If your surmise about my choice of reference frame
was correct, I would not have had to mention "the
limit of zero rocket speed" since that speed would
be zero at all times. I don't know a lot of physics,
but I know enough to declare that accelerating
reference frames are not reasonable!
> The rate of change of kinetic energy of the rocket when the rocket isn't moving is still the time derivative of 1/2mv^2, which is
>
> F^2*t/M
>
> where M is the (assumed unchanging) mass of the rocket, and F is thrust. This is a function of t, meaning that the rate of energy
> at t=0 is 0, so all the energy goes into the fuel. That is nice, but what happens at t=1? We are still increasing our 'rate of
> change' of energy...
Gonna have to suppose some parameters and do
some math for that one. Not! (I've got enough of
that to do for pay at the moment.)
> If you were to say that, for example, the rate of change of energy of the thrust (from the point of view of a stationary observer)

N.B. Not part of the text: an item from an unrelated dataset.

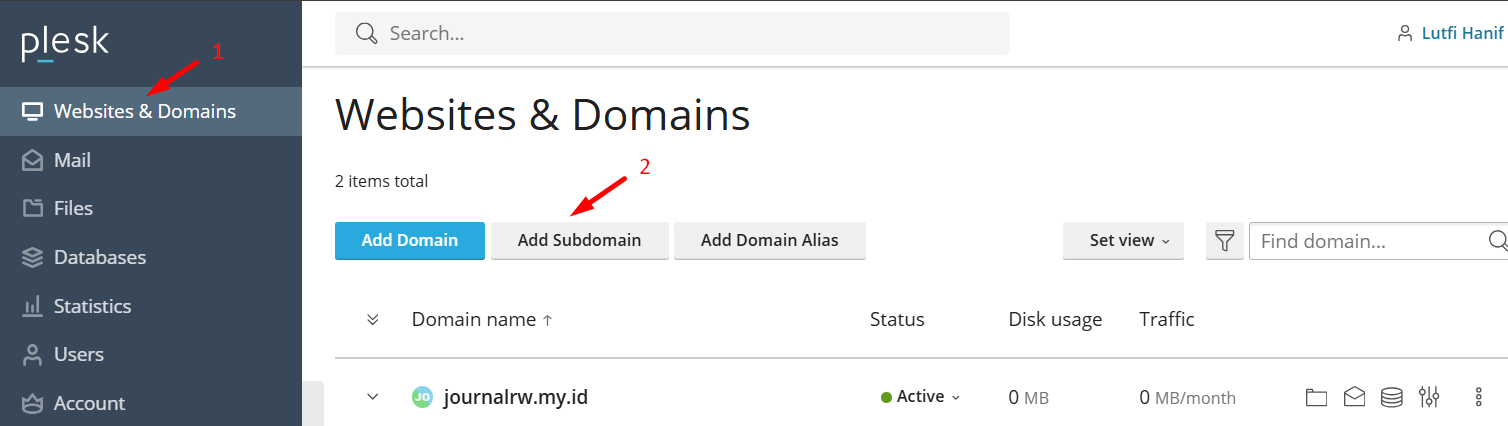Viewport: 1508px width, 426px height.
Task: Click the magnifier icon in Find domain
Action: 1497,241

> was decreasing with t, and the sum of these was constant, I'd buy that. ;)
My reason for mentioning the infinitessimal time
during which the rocket velocity is zero (for the
observer implicit in speaking of E = M V^2 / 2),
is to agree with John's explanation and elaborate
that, over some very low range of velocities, one
must realize most of the power will be imparted to
the rocket's exhaust. Only by ignoring what goes
into the exhaust can that puzzle remain a puzzle.
-- --Larry Brasfield email: donotspam_larry_brasfield@hotmail.com Above views may belong only to me.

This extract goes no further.